Au nom du père, du fils et d’Ethel Cain

| Photos : Clara de Latour pour Rolling Stone

Toc, toc, toc… Ça frappe à la porte des instants cathartiques majeurs de l’année. On parle évidemment de la venue ensorcelante d’Ethel Cain le 3 juin 2024 au Trianon à Paris à l’occasion de son Childish Behaviour Tour. Avec La Vague Parallèle, nous étions au rendez-vous car ce n’est pas tous les jours que la chanteuse vient prêcher la bonne musique près de chez soi. L’américaine a brillamment su restituer son univers gothique et son récit universel devant une foule réceptive et complètement dévolue à sa prêtresse. Il fallait le voir pour le croire.

Comme un lundi. Enfin non. Le lundi 3 juin 2024 n’était pas un lundi comme les autres si vous étiez au Trianon ce jour-là. Dès 16h, la queue ne finissait pas de s’étendre depuis la salle parisienne. Une queue mouvante, d’où émerge une excitation flagrante. Quand les portes s’ouvrent enfin, les fans courent et se bousculent pour être aux premières loges de la performance d’Ethel Cain. Croyant l’apercevoir en backstage vingt minutes avant le début de la prestation, une fan de la fosse s’évanouit. Un tel engouement nous fait naïvement penser à celui des Swifties (les fans de Taylor Swift). Mais si vous interrogiez les deux fandoms, celles-ci diraient probablement la même chose à propos de leur égérie : une faculté à exorciser leurs démons. Pourtant, il n’y en qu’une qui peut réellement prétendre à ces métaphores horrifiques. Et c’est Ethel Cain. Sa pop gothique et mystique est saturée d’une iconographie religieuse Conjuring-esque à base de cabanons lugubres et de croix chrétiennes partout. Elle baigne même dans les eaux sombres du slowcore dans son dernier opus Preacher’s Daughter (2022), un album qui sert de thèse pour l’histoire personnelle de l’artiste américaine. Faisons un rapide détour par celle-ci pour mieux comprendre le personnage d’Ethel Cain

Hayden Silas Anhedönia est née en 1998 dans une petite bourgade de Floride au Sud des Etats-Unis.

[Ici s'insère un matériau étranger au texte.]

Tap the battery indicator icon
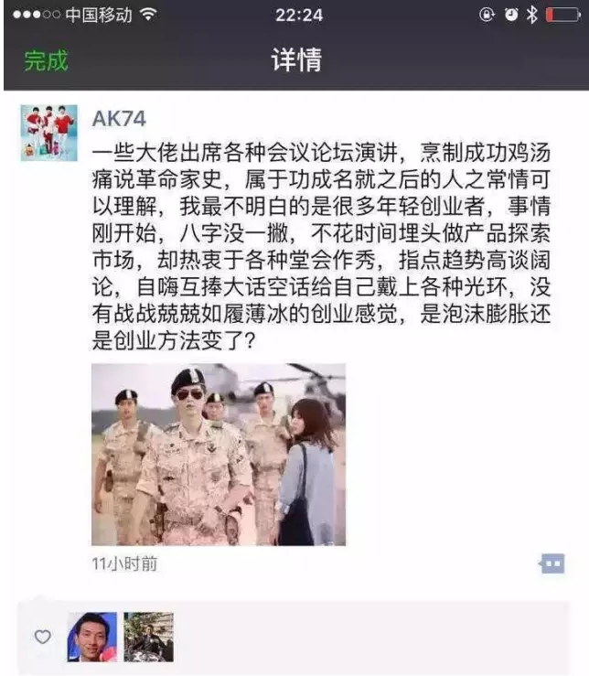The height and width of the screenshot is (676, 589). pyautogui.click(x=562, y=15)
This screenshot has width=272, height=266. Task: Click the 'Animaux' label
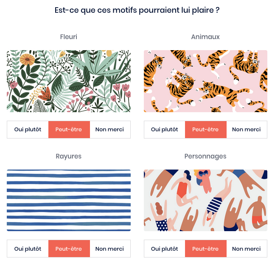click(205, 37)
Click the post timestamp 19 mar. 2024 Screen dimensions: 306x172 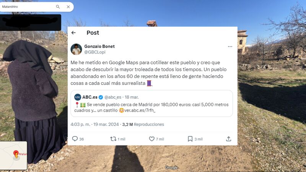point(106,125)
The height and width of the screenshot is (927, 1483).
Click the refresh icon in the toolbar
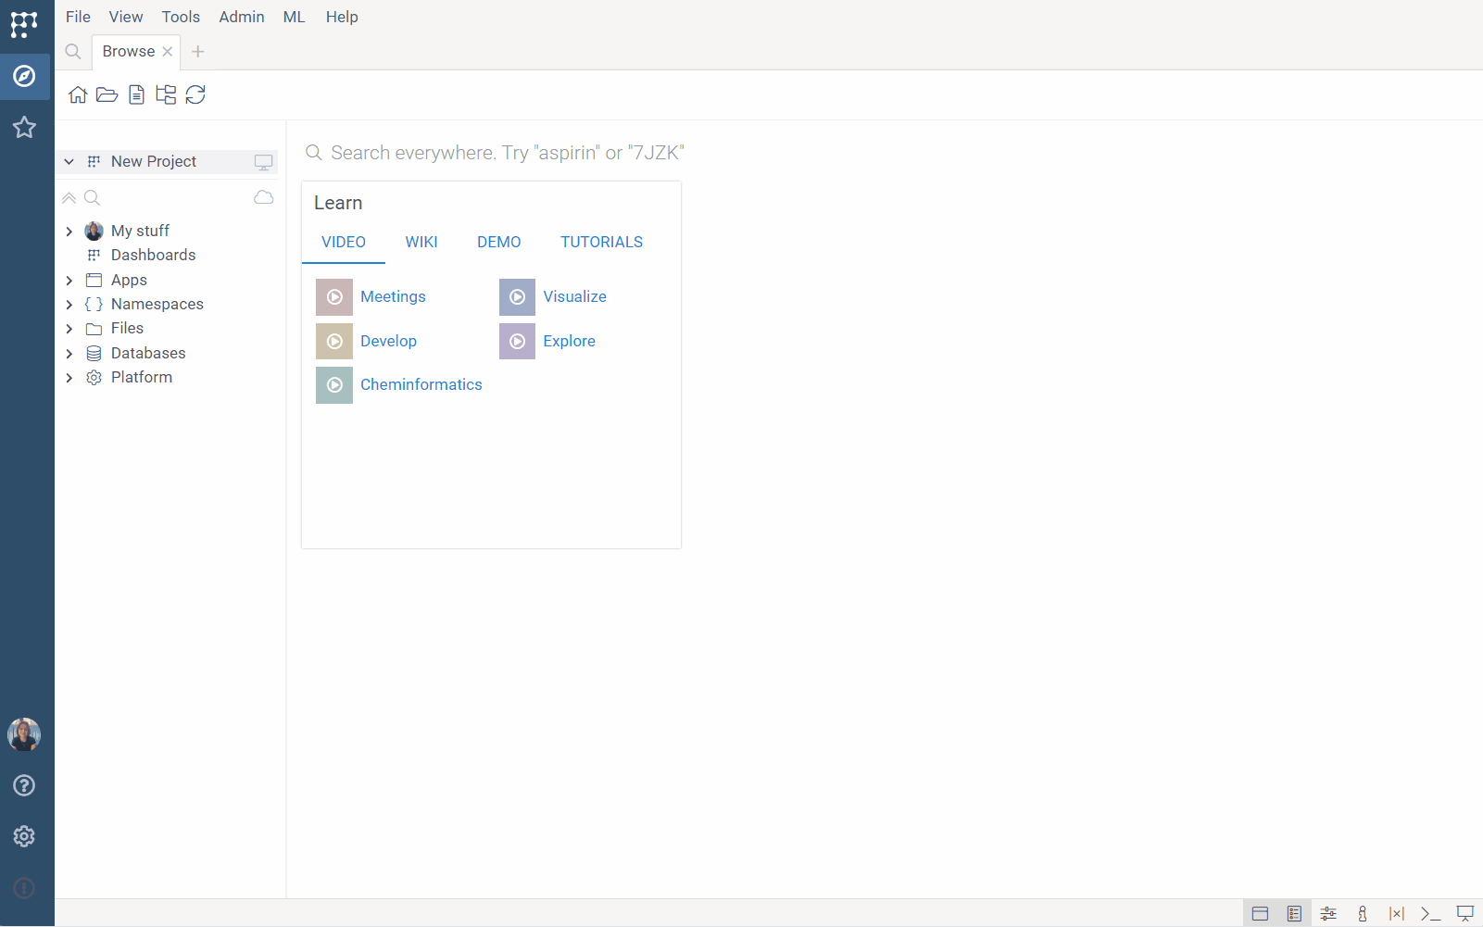(195, 94)
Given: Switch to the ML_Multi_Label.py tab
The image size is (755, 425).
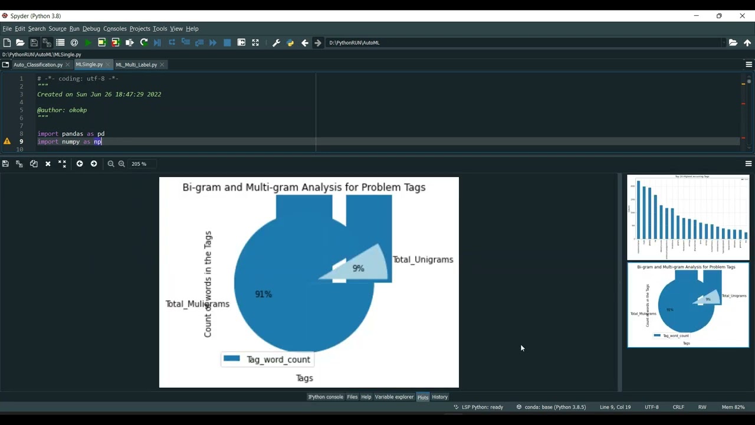Looking at the screenshot, I should click(136, 65).
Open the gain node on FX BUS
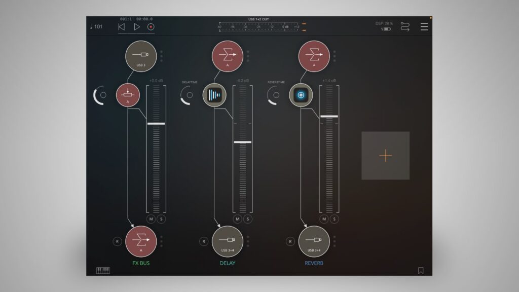 128,95
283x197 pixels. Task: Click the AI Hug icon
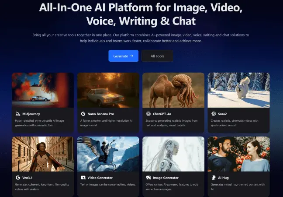214,178
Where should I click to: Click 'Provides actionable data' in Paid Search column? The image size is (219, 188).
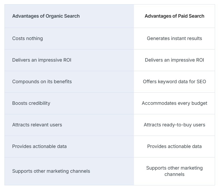[174, 146]
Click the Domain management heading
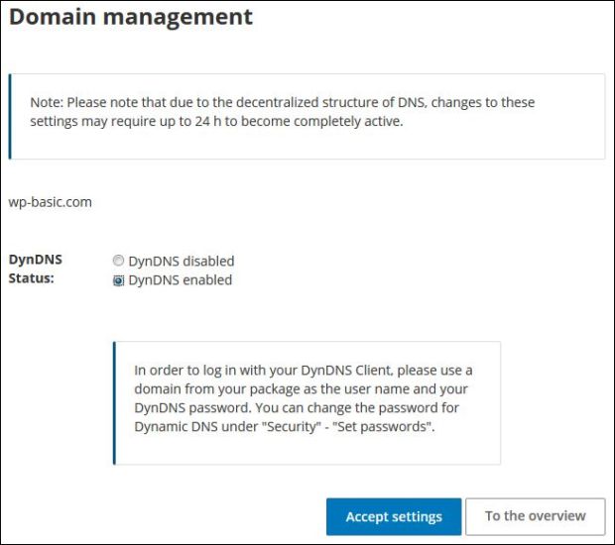This screenshot has height=545, width=615. tap(131, 18)
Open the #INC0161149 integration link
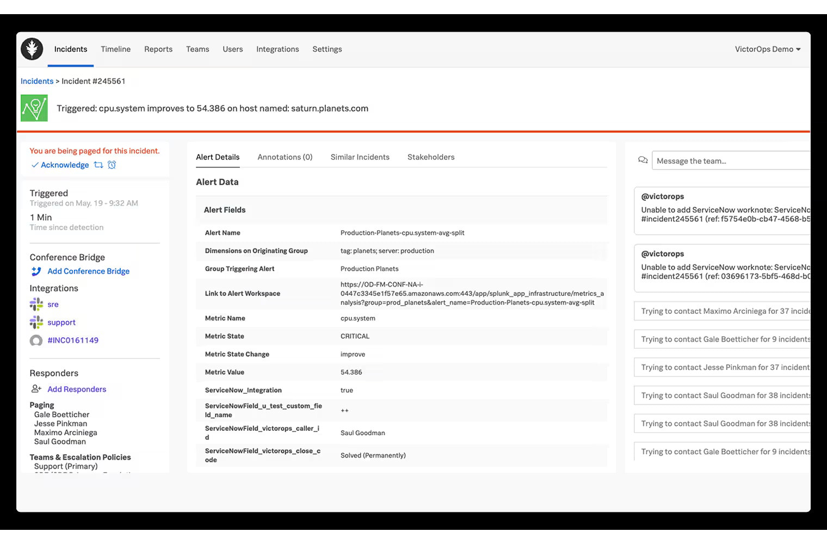Screen dimensions: 827x544 coord(73,340)
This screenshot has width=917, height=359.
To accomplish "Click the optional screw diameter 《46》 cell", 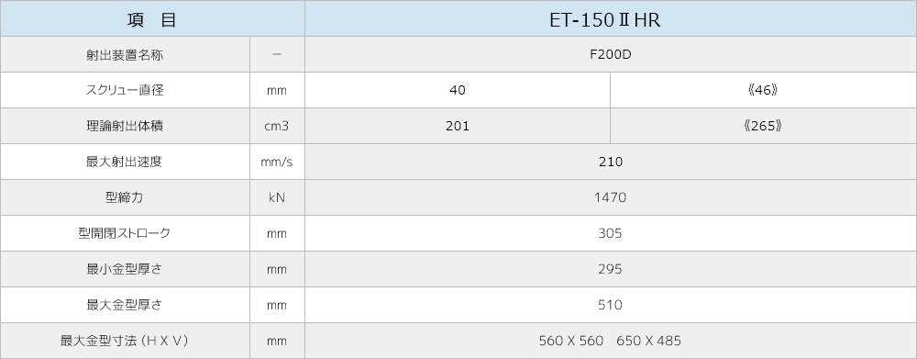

Elle grandit au sein d’une famille chrétienne Baptiste où elle est biberonnée aux cours de piano et aux chants grégoriens. Depuis son petit cercle familial religieux, elle se sent à l’écart de la société et rêve de grandes aventures… jusqu’à l’implosion. Alors qu’elle a 12 ans, ses parents l’envoient en thérapie lorsqu’elle leur fait son coming out gay. À 16 ans, elle quitte l’Église Catholique qui l’avait déjà mise à l’écart. Quatre ans plus tard, elle s’affirme comme femme transgenre, moment exact où Ethel Cain, l’alter ego artistique, prend forme.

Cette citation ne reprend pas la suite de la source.